Sprakensehl. „Es kommt noch viel Arbeit auf den Rat zu“, unterstreicht Sprakensehls Bürgermeisterin Christiane Fromhagen. Die Rede ist vom geplanten Ausbau der Ortsdurchfahrt im Zuge der Bundesstraße 4.

Wenn die Ortsdurchfahrt in Sprakensehl ausgebaut wird, ist auch der Rat gefordert, denn der ist in die Planung des kombinierten Rad- und Fußweges eingebunden. Foto: Manicke
Die Fahrbahndecke der Ortsdurchfahrt soll saniert werden. Außerdem sollen zusätzlich ein kombinierter Geh- und Radweg sowie drei Querungshilfen entstehen, und zwar an beiden Ortseingängen und in der Nähe des Gasthauses. Dadurch soll die Ortsdurchfahrt optisch verengt und das Tempo der Auto- und Lkw-Fahrer gedrosselt werden. Die Linksabbiegespuren blieben erhalten. Nicht zu vergessen die Grünstreifen, die angelegt werden sollen.
Ein weiteres wichtiges Thema für den Rat wird in diesem Jahr das Thema Windkraft sein. Priorität hat die Erweiterung bestehender Flächen. So hat der Rat bereits einen Antrag gestellt, den Windpark Wettendorf in Richtung Masel zu erweitern. Da gibt es ein Problem, denn die Entfernung der Windräder zur Wohnbebauung würde nur 750 Meter betragen.
Die Maseler hätten nichts gegen die Unterschreitung, das habe eine Umfrage der Eigentümergemeinschaft Harsahl ergeben, versichert die Bürgermeisterin. Nun müsse man sehen, ob der ZGB (Zweckverband Großraum Braunschweig) als Planungsbehörde mitspiele. Vorgesehen ist eigentlich ein Mindestabstand von 1000 Metern. Da aber der Wind so gut wie nie aus Nord-Ost wehe, sei mit keiner Geräuschbelästigung zu rechnen.
Ein weiteres Gebiet für die Errichtung eines Windparks möchte die Gemeinde nördlich von Bokel über dem Heideblütental ausweisen. Es handele sich um eine rund 50 Hektar große Fläche, die mehr als einen Kilometer vom Ort entfernt liege. Laut ZGB-Analyse gebe es gute Chancen für den Windpark bei Bokel. Hier müsste allerdings noch der Flächennutzungsplan durch die Samtgemeinde Hankensbüttel geändert werden.
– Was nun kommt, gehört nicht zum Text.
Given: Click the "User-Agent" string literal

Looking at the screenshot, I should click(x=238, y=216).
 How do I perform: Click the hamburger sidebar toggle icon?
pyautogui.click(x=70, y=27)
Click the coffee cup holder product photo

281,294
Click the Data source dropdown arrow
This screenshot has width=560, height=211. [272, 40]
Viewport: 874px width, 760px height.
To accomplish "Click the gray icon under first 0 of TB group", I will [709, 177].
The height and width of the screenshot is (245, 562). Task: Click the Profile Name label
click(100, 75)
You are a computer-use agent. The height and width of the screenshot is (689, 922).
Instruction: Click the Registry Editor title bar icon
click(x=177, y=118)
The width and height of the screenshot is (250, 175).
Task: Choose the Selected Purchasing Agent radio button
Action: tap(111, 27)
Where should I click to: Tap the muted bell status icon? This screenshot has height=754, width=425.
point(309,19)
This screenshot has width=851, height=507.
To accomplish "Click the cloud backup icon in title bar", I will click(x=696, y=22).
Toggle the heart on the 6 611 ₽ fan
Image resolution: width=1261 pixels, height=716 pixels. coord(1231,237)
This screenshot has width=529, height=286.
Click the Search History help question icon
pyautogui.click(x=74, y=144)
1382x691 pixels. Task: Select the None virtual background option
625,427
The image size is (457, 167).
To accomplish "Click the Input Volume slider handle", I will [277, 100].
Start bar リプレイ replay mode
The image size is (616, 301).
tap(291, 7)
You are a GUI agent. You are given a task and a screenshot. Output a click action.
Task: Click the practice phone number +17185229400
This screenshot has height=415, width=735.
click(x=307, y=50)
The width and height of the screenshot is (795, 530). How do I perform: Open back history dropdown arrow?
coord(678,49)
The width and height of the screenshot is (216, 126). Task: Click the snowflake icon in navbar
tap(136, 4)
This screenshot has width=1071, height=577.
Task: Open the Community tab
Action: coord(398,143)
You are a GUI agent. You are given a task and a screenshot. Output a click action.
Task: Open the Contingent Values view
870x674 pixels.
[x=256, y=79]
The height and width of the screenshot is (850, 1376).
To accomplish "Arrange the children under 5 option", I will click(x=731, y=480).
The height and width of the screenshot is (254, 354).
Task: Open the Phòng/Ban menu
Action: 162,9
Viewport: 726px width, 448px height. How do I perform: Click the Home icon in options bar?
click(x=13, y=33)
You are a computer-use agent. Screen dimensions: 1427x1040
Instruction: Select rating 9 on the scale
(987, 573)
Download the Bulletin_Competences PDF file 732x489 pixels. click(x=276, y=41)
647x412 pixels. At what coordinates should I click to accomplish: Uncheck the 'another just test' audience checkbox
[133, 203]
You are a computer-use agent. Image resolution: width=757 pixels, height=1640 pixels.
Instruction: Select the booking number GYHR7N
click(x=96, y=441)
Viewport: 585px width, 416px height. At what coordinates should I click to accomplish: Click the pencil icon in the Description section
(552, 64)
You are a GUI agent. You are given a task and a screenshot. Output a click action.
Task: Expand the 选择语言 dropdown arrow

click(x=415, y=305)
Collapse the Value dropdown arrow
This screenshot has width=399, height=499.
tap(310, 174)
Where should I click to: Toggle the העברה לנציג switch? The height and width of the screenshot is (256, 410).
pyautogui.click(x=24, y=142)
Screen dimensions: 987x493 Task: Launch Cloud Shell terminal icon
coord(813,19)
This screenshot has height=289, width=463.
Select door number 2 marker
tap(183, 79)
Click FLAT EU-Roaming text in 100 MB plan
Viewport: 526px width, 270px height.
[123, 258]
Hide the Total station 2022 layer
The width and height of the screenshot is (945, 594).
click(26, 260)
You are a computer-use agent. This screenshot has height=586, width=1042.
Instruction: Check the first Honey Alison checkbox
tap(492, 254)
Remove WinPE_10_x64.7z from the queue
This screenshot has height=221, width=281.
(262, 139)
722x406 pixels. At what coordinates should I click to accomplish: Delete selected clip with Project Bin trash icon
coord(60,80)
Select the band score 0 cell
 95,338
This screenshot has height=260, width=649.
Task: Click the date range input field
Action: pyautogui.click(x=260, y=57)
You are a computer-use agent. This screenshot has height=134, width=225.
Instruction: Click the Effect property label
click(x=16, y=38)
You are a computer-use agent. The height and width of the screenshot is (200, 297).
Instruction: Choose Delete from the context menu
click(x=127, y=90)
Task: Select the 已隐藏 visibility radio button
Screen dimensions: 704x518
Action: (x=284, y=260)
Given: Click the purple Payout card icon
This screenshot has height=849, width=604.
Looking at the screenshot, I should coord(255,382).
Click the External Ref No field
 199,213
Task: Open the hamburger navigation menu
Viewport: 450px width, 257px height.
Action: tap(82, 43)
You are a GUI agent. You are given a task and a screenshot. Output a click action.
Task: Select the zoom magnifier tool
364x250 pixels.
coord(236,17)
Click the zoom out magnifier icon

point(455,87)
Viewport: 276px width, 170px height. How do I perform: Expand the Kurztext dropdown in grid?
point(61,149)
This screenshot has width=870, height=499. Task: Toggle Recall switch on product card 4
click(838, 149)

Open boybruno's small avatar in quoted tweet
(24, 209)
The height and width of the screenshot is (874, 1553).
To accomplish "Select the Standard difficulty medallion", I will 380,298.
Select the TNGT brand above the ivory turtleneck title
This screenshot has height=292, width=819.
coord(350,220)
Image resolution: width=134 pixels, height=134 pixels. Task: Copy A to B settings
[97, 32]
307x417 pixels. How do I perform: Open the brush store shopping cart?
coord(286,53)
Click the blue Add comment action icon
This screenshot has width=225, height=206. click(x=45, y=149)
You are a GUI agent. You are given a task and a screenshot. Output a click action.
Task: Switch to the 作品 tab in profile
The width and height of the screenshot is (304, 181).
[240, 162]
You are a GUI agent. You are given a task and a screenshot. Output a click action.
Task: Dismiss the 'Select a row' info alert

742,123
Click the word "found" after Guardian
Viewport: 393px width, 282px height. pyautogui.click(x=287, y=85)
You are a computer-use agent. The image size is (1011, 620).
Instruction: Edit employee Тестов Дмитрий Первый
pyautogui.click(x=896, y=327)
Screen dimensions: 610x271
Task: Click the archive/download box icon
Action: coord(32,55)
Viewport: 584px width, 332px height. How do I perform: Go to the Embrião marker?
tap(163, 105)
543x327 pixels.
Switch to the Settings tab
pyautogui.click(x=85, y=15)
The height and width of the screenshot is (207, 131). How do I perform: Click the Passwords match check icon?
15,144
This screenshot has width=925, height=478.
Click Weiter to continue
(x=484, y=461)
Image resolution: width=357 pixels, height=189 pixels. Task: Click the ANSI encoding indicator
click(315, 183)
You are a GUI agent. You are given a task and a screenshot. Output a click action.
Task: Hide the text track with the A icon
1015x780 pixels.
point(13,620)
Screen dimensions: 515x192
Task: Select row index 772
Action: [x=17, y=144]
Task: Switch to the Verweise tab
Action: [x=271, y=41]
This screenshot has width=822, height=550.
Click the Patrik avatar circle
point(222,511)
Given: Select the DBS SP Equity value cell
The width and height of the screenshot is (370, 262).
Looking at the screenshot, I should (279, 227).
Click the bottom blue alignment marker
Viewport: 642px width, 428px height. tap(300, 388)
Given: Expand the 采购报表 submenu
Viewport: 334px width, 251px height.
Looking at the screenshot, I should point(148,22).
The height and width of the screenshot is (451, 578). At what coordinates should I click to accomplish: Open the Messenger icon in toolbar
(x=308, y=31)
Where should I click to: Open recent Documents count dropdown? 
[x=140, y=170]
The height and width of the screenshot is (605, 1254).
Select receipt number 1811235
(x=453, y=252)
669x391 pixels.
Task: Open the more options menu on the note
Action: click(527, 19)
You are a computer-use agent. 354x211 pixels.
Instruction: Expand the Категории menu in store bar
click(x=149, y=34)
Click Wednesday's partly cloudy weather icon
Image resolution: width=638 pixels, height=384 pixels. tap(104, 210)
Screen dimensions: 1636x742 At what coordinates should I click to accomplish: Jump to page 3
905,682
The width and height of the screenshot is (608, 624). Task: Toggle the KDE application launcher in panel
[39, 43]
Die Gemeinde hofft, dass sie in Form von Steuereinnahmen einen Nutzen durch den Bau des Windparks hat.
Auf Samtgemeindeebene müsste ein vernünftiger Gesamtplan für den Bau von Windrädern erstellt werden, unterstreicht die Bürgermeisterin. Bei der Planung, natürlich auch auf Gemeindeebene, sollen die Bürger in die Planung einbezogen werden. Christiane Fromhagen ist davon überzeugt, einen breite Akzeptanz in der Bevölkerung erreichen zu können.
Noch bis Ende des Jahres läuft die Dorferneuerung. Hier möchte die Gemeinde das Dach des Gemeindebüros in Sprakensehl erneuern, außerdem soll es eine Wärmedämmung erhalten, um Energie zu sparen. Für die Gemeinde entstehen Kosten in Höhe von 12 500 Euro. Auch private Maßnahmen werden noch gefördert. Wer Interesse hat, kann sich an die Bürgermeisterin wenden.